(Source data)

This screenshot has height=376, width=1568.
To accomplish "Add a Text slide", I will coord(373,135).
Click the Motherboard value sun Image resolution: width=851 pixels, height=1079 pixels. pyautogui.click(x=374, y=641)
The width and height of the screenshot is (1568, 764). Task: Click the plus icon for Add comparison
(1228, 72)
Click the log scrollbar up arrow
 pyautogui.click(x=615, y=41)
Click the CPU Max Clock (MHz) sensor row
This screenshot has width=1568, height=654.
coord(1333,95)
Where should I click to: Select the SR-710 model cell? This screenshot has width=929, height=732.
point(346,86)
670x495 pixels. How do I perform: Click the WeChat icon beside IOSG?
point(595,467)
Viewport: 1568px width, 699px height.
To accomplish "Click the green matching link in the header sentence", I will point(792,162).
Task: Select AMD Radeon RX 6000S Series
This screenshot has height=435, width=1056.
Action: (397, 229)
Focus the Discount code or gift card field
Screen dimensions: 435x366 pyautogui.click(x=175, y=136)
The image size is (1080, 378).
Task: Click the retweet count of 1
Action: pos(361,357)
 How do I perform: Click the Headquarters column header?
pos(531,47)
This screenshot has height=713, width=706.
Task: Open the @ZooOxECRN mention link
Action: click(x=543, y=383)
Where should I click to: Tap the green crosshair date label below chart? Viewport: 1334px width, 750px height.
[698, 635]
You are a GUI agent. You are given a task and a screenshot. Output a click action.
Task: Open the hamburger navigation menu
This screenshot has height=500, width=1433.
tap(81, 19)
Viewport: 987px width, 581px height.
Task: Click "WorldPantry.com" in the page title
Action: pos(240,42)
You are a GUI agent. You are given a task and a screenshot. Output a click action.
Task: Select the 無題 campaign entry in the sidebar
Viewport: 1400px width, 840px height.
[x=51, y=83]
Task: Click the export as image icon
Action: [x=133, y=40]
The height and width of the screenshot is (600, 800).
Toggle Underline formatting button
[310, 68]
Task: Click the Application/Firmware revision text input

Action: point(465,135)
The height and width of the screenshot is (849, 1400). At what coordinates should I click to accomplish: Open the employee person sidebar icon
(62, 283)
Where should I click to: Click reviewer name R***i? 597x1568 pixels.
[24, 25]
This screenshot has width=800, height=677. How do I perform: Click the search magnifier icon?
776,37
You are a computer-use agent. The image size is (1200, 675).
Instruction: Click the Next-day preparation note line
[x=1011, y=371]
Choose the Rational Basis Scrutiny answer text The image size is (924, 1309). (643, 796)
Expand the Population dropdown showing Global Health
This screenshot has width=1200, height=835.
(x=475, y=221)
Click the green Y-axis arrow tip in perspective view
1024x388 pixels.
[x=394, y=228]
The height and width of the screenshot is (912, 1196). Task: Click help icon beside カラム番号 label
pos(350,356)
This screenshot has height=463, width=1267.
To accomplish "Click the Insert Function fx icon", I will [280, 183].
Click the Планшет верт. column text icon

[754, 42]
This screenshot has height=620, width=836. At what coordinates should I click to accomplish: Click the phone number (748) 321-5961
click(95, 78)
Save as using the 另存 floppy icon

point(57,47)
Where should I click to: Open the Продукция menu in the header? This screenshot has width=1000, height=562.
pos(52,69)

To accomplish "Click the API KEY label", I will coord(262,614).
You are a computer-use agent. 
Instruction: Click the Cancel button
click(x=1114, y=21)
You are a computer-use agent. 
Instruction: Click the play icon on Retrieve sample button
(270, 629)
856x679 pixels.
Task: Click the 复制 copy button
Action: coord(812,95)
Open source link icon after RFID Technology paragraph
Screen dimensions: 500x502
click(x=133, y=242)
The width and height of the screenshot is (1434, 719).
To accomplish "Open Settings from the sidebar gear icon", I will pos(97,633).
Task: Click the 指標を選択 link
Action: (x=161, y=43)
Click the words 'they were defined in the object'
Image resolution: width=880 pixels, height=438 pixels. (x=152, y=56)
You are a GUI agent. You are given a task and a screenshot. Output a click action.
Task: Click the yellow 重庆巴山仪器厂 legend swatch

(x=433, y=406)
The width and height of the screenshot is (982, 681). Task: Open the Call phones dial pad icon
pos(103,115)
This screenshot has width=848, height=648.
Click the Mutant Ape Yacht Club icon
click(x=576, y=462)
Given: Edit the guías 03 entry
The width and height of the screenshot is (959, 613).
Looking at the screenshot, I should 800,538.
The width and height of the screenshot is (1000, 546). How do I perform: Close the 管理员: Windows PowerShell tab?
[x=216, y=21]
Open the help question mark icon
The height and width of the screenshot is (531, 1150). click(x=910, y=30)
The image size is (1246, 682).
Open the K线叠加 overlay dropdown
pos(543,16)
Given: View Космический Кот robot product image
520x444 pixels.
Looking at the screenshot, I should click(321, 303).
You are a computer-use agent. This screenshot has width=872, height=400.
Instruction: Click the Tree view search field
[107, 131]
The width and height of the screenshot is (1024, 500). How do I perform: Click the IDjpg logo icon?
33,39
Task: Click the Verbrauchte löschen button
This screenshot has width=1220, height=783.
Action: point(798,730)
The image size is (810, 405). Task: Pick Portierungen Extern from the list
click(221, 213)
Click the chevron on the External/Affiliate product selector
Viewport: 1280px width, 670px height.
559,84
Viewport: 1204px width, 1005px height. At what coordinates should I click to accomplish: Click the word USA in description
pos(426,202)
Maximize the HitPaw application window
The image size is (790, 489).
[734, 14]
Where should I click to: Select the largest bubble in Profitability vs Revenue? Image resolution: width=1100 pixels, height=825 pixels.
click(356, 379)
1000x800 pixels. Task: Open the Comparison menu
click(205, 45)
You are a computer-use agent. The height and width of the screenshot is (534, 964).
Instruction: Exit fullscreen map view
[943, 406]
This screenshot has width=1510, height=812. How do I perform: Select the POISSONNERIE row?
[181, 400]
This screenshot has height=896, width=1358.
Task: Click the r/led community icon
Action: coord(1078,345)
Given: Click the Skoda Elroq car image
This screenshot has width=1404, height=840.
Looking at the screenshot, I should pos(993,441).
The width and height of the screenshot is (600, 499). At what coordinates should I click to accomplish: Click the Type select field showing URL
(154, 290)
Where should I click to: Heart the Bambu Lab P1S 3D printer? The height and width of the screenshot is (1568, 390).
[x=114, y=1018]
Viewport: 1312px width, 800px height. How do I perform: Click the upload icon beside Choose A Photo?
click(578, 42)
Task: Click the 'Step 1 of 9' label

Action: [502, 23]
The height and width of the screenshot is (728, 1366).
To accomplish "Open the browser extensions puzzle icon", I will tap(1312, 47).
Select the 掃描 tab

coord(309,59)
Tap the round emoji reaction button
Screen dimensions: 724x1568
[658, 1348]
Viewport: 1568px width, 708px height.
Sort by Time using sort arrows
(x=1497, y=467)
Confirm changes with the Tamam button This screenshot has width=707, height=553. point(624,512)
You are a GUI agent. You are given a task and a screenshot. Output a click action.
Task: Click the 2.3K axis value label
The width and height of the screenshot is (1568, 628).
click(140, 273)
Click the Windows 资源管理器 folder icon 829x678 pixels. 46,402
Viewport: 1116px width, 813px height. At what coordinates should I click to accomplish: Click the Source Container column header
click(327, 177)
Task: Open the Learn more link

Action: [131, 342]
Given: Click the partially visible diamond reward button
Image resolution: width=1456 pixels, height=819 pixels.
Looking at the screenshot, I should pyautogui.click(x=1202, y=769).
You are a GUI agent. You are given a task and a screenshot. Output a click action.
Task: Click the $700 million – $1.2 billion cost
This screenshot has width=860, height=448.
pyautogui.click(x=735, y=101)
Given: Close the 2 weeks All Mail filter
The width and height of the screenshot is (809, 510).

# TASK:
Go through the entries above and count the lines holding the word "entry"; write nothing but the number.

# PROBLEM SOLUTION:
2